There’s no gear selector for the automatic transmission – just buttons for Drive, Reverse and Park. But you can adjust the level of brake regeneration using steering wheel mounted paddles – which is a helpful substitute for the ability to change gear, especially on twisty, hilly roads.

Although the e-Niro is a relatively high vehicle because the (457kg) battery is located under the floor, there’s a low centre of gravity, which assists the handling, and there’s less roll through corners due to the low battery position. The e-Niro weighs 1,812 kg in total.

What is the Kia e-Niro driving range?

The Kia e-Niro has zero tailpipe emissions and a combined electric driving range of 282 miles based on the WLTP test. The city element of the WLTP test produces an impressive range figure of 382 miles. Of course, the range does depend on many factors, including your personal driving style and weather conditions. Although these longer ranges are proven to be achievable, we recommend a more realistic ‘real world’ range of around 235 miles.

The e-Niro has a battery heating system that is designed to insulate and warm up the battery while the vehicle is plugged in, minimising the adverse effects of cold temperatures.

Charging the Kia e-Niro from 0-100% using a 7kW home charge point will take just under 10 hours (so this can be done overnight).
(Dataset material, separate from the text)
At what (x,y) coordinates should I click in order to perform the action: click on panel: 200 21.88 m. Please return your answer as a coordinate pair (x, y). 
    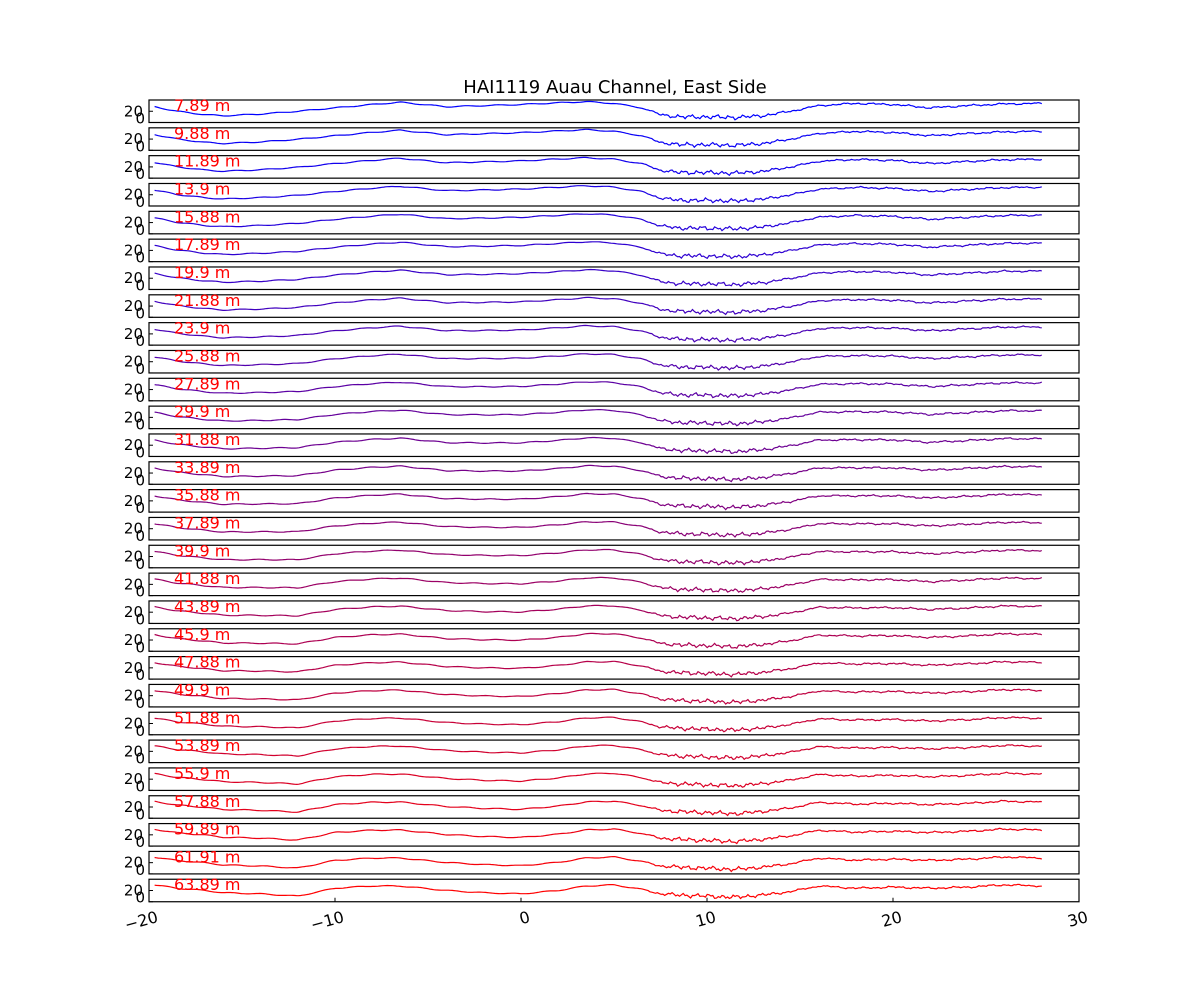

A charge from 0% to 80% using a rapid (50kW) DC public charge point takes 1 hour 15 minutes. This could be done in 54 minutes using a 100kW charger.

What does the Kia e-Niro cost?

The Kia e-Niro is available with the ‘long-range’ 64 kWh battery or a 39kWh battery. The ‘long range’ entry point, the e-Niro ‘2’ 64 kWh, costs £32,445 after the Plug-in Car Grant. There’s also the ‘3’ grade, which you’ll need to choose if you want satnav and heated front seats. The ‘4+’ grade gives you an 11kW onboard charger which allows you to benefit from 3-phase workplace charging.

The Hyundai Kona Electric, which shares the same powertrain as the e-Niro, has been rated very highly by us, so is there any benefit of the e-Niro over the Kona? The answer is yes if you’re looking for an electric car with more space. The e-Niro is 4,375mm long, versus 4,180mm for the Kona, so there’s 195mm of extra length. The e-Niro has 451 litres of boot space, compared to 334 litres for the Kona Electric, so that’s an extra 117 litres. With the rear seats down, the e-Niro has 1,405 v 1,116 litres – an extra 289 litres.

The Kia e-Niro has a Benefit in Kind tax rate of 1% in 2021/22. The e-Niro also has a 7-year / 100,000 mile warranty.

Kia e-Niro rear
Kia e-Niro charging

Conclusion

The Kia e-Niro has a practical body style, a potential of around 300 miles if driven carefully, and it’s relatively affordable. We’ve already rated the Hyundai Kona Electric very highly; whether you prefer the design of the Kona or the Niro is a subjective thing, but the e-Niro offers similar benefits to the Kona, but with more space. The e-Niro addresses many of the common objections to EVs such as insufficient driving range, high price and impractical body styles.